Dear Sabahattin,
Thanks very much for your explanation.  I'll probably continue to check those 
numbers, I find them interesting, but will mainly concern myself with the flash 
and keysoft count.
Kathy
Original Message ------
From: "Sabahattin Gucukoglu" <[EMAIL PROTECTED]
Subject: Re: [Braillenote] what is o chord i chord i chord?
Date: Sun, 26 Dec 2004 20:42:34 -0000

Hi kathy,

The numbers you are talking about are the used and free amounts of the two
major classes of memory in Windows CE devices - the object store and
program memory.  The object store is what PulseData have decided to call
the "KeySoft System Disk" in normal operation and the "Storage memory" in
the memory display, and is the fundamental rootpoint of all filesystems
and storage devices in your BrailleNote (flash disk, ATA/CF cards, etc).

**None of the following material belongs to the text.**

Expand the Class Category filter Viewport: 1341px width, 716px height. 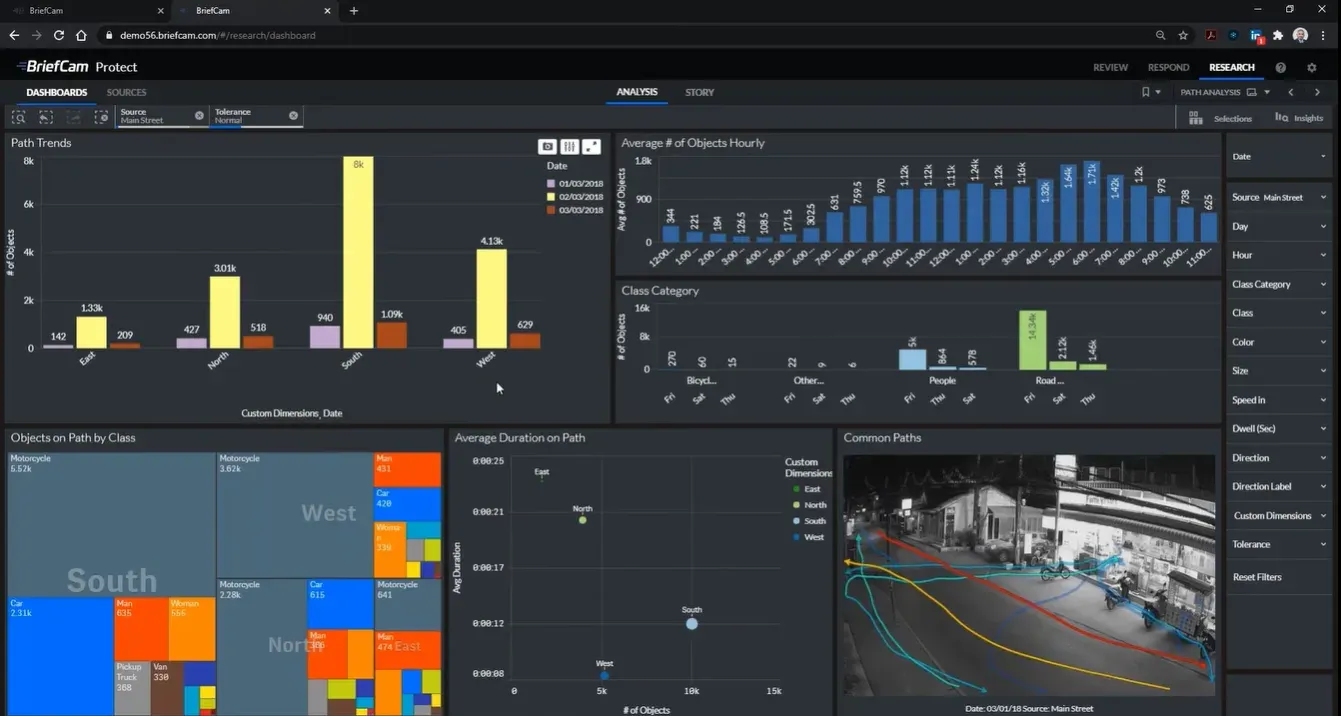click(1279, 284)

The program memory is strictly reserved for programs, the stack, the heap
and other non-filesystem-related data.  The BrailleNote is not using
virtual memory, so the entire memory representation is physical RAM
modules that are inside your BrailleNote.  The memory is divided, by
PulseData, in a half-and-half configuration, which they explain is
important to your upgrade process.  This can be changed but not without
use of the Windows CE control panel applet (which is inaccessible to you)

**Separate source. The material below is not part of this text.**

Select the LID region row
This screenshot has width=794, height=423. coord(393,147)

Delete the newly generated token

or another program such as memdiv which I wrote for the purpose.  If you
make such a change, you should know that PulseData will not approve of it
and will not cover you under warranty if any failure or damage results
from it (currently my BrailleNote is operating with 4MB program memory and
12MB storage, but I will change this back before upgrading).

For most purposes, you need not concern yourself with the information
displayed, because it is not especially revealing for normal operation.
As you say, it is more important and useful to monitor specific
filesystems and drives using the directory list.